Abstract

AbstractMuch has, and will continue to be, written on the mission calling of the Church in the West in an allegedly post-modern world. Quite a number of Christians begin from the premise that post-modernity is a more sympathetic environment for establishing the validity of Christian faith than modernity. Such a view often proceeds from a summary dismissal of the so-called "Enlightenment project," interpreted in an almost uniformly negative way as the exaltation of reason as the only, and universal, instrument for acquiring true knowledge of reality. Post-modernity is then seen as a welcome antidote to the human hubris implied in the consequences flowing from the "Age of Enlightenment." It appears to be more intellectually circumspect, more culturally sensitive and more aware of the danger of social and political dominance in the guise of instrumental reason. This article, whilst acknowledging that both modernity and postmodernity, for different reasons, provide a radical challenge to the Christian faith, find them both unsatisfactory as ways of interpreting and approaching contemporary society.
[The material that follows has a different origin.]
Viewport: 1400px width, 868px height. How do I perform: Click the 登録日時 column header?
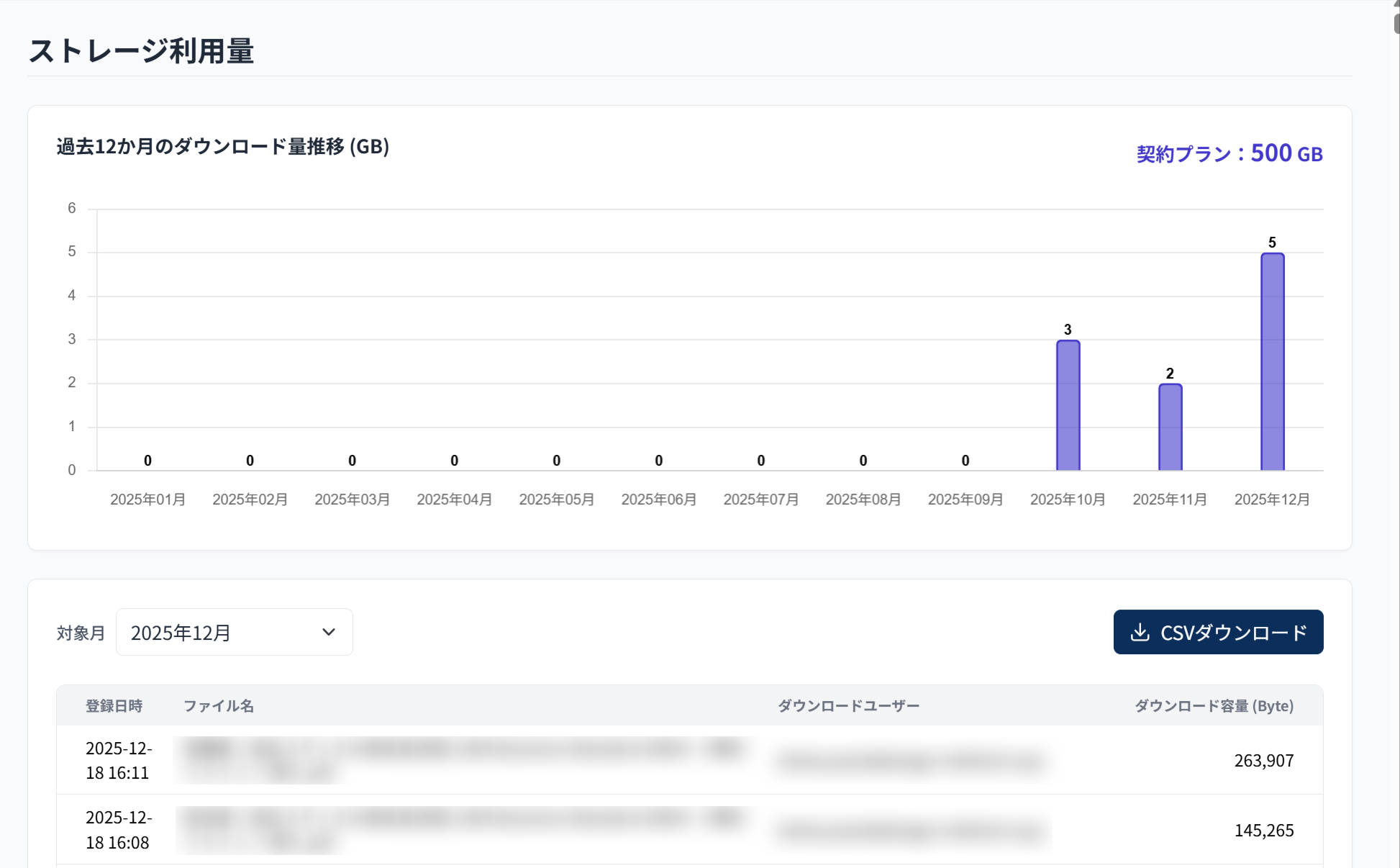pyautogui.click(x=114, y=706)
The problem for modernity is that its over-confidence in the ability of human reason alone to fathom the meaning of existence leads to a reductionist impoverishment of life. The problem for postmodernity is that its "playful" relativism is self-defeating, being unsustainable both in theory and in the real world. In the light of these criticisms, the article explores the thesis that there is a cultural crisis in the West, engendered by the failure in principle of both perspectives to overcome crucial dichotomies in thought, being and action. In turn, these latter are the result of a failure, beginning in the second part of the 17th century, to maintain united the study of God's word and God's world. The article argues that a proper missiological engagement with current western culture needs to begin by showing that the divorce between word and world, between knowledge based on responses to the givenness of revelation and knowledge based on responses to the givenness of the natural world, was an historical accident. It will then go on to show that, only by rediscovering an appropriate unity between the two, can human knowledge, wisdom, moral action and being be reintegrated.